The widespread introduction and acceptance of laser surgical systems in ophthalmic applications ushered in a new era of precision and control. One of the keys to achieving this high level of control is the immobilization of the eye relative to the laser surgical system. In many devices, the immobilization is carried out by affixing a patient interface to an objective of the laser and then docking it to the eye, often by vacuum suction. In other systems, a portion of the patient interface is docked to the eye, another portion to the objective, and then the surgeon gently aligns and locks the two portions together.
One of the factors the precision and utility of these systems depends on is the patient interface being docked to the eye in a central position. Such a central docking or centering can align an optical axis of the objective of the laser system and an optical axis of the eye. Since the laser beam is typically directed and controlled relative to the optical axis of the objective, aligning the optical axis of the eye with the optical axis of the objective by centering the docking can enable controlling the laser beam within the eye with high precision.
Centering the docking with the visible structures of the eye, such as the pupil or limbus is often a challenge, though, for multiple reasons. The patients sometimes move their eyes during docking, even against their own will. Also, even if the patient interface was centered with the eye at the beginning of the docking procedure, the globe of the eye can roll to one side during docking because of the pressure applied by the patient interface after contact has been made with the eye. Further, the shape of the eye structures can be an ellipsoid or irregular to some degree. Also, the limbus and the pupil are often not concentric. In these typical cases the center of the eye is not entirely well-defined: e.g. centering the patient interface with the pupil may not center it relative to the limbus.

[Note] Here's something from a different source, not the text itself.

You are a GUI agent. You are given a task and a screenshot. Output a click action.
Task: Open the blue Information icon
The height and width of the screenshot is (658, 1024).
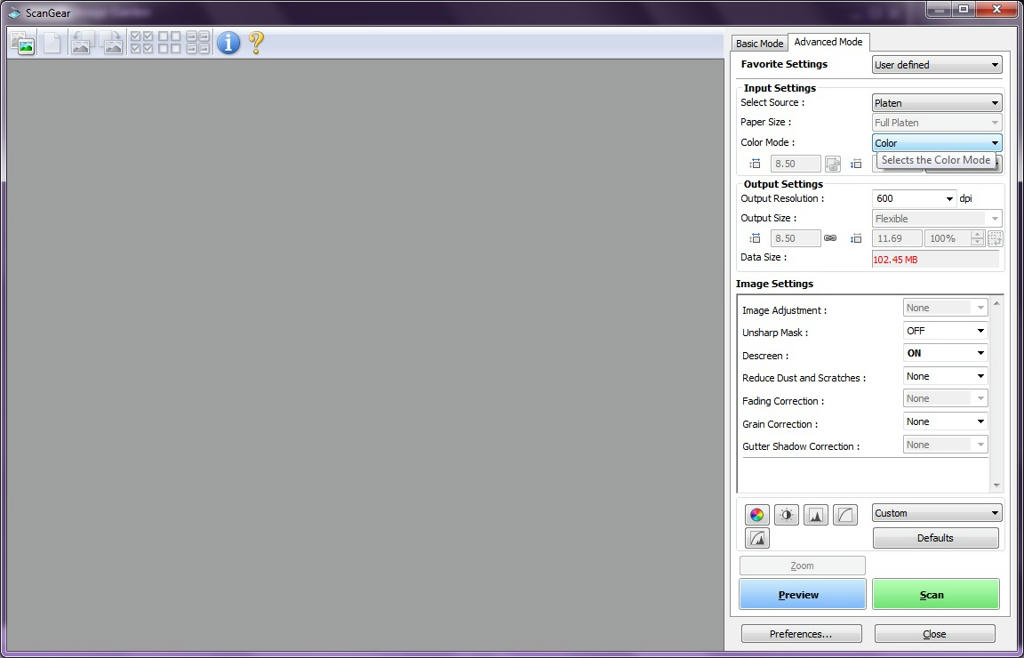[x=228, y=42]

An additional layer of complexity arises in systems intended for cataract procedures. The target of the cataract procedures is the lens, having limited visibility because it is an internal structure of the eye and it is essentially transparent. Moreover, the lens is typically not concentric with the visible structures of the eye, including the limbus and the pupil. For all these reasons, centering the patient interface with the limited visibility lens is hard. If the patient interface is centered with the visible limbus instead, this may also result in docking the interface misaligned with the limited-visibility internal lens. In this case, when during the cataract surgery the laser beam is referenced relative to the center of the patient interface aligned and docked with the limbus, the laser beam may be misdirected relative to the center of the lens, the intended target of the cataract surgery.
There can be several reasons for the lens being off-center. In many eyes the lens is anatomically off-center. Moreover, the pressure of the docking may also push and tilt the lens to one side as the lens is held in its place only by soft ciliary muscles.
Some systems compensate the lens being off-center by attempting to align the patient interface with the lens instead of the visible pupil. However, the transparency of the lens makes it difficult for the surgeon to determine the precise location and tilt of the lens and to align the patient interface accordingly.
Some systems employ an imaging system to image the lens to assist the alignment of the patient interface. However, the use of such imaging systems can encounter problems as well.